Still, Klughaft acknowledged the country wants change. He said that among the country’s Jewish population, “66% of the people define themselves in the space between Center-Right to extreme Right, and only 13% of the public define themselves in the opposing camp from Center-Left to extreme Left.

Regardless of where they fit on the political spectrum, Klughaft said that “according to in-depth studies, the Israeli public is primarily concerned with state systems not functioning properly, with the state being poorly managed, and with inappropriate appointments. If experienced managers and businesspeople come, they will be able to integrate into existing parties and respond to the public’s need for better state management.”
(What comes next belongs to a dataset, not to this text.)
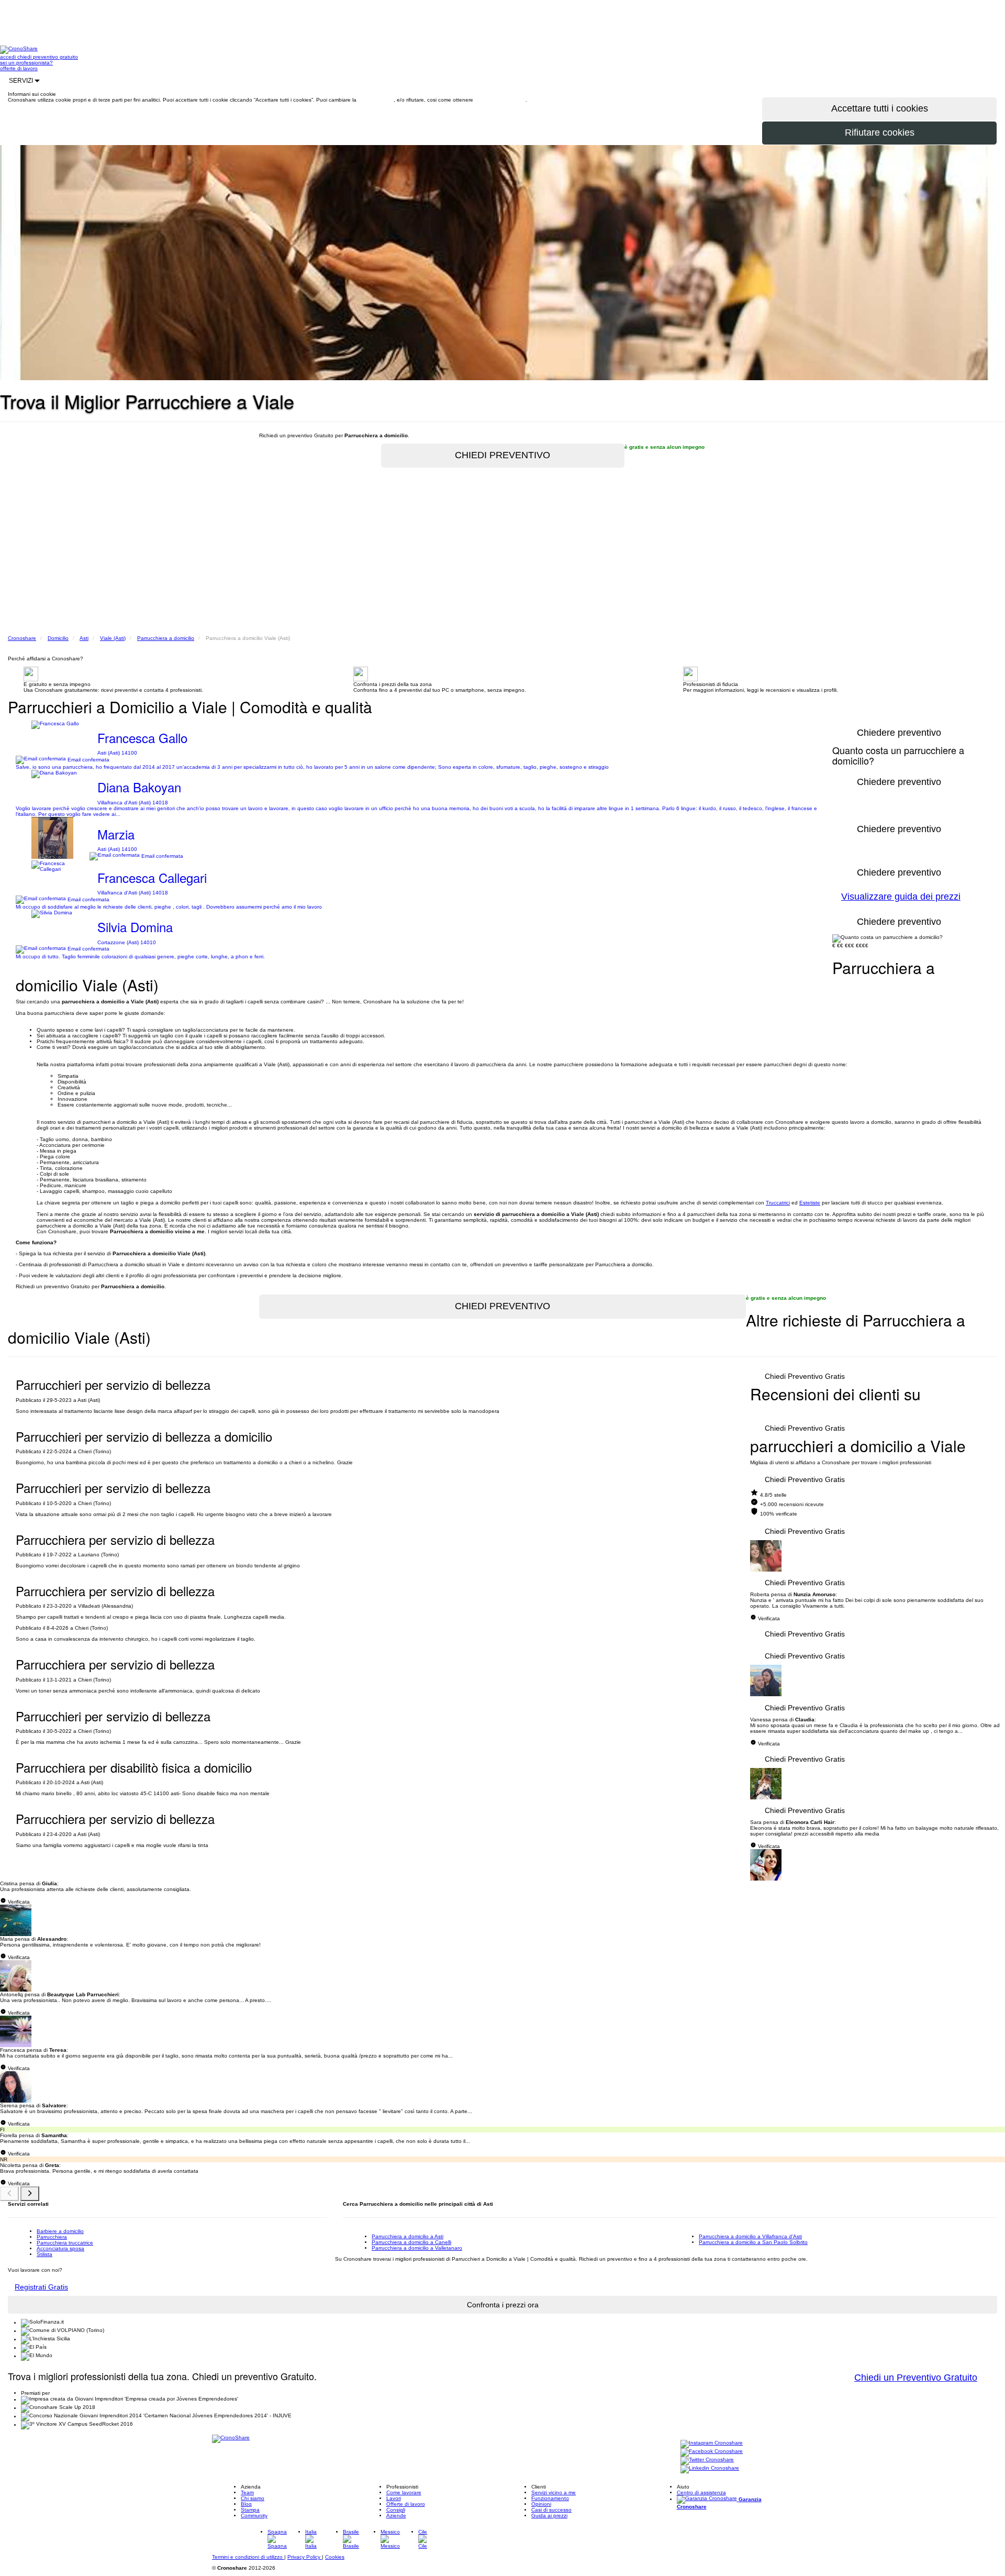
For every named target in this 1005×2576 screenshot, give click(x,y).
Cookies (334, 2557)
Time to integrate new people into the government 

Klughaft said the best way to achieve this is to integrate new people into existing frameworks rather than create more parties that will only complicate eventual coalition math.

He said the disease plaguing Israel’s political system is not a shortage of parties but rather narrow governments, pointing to the Bennett government that was sworn in with only 60 MKs and Netanyahu’s current government that relies on the far Right with little room for maneuver.

In the future, he said, “One of the central issues will be who will succeed in forming a broad government, where no one side will feel excluded from decisions that tear the nation apart. The problem is the nature of the government and its breadth, not the need for new party structures.”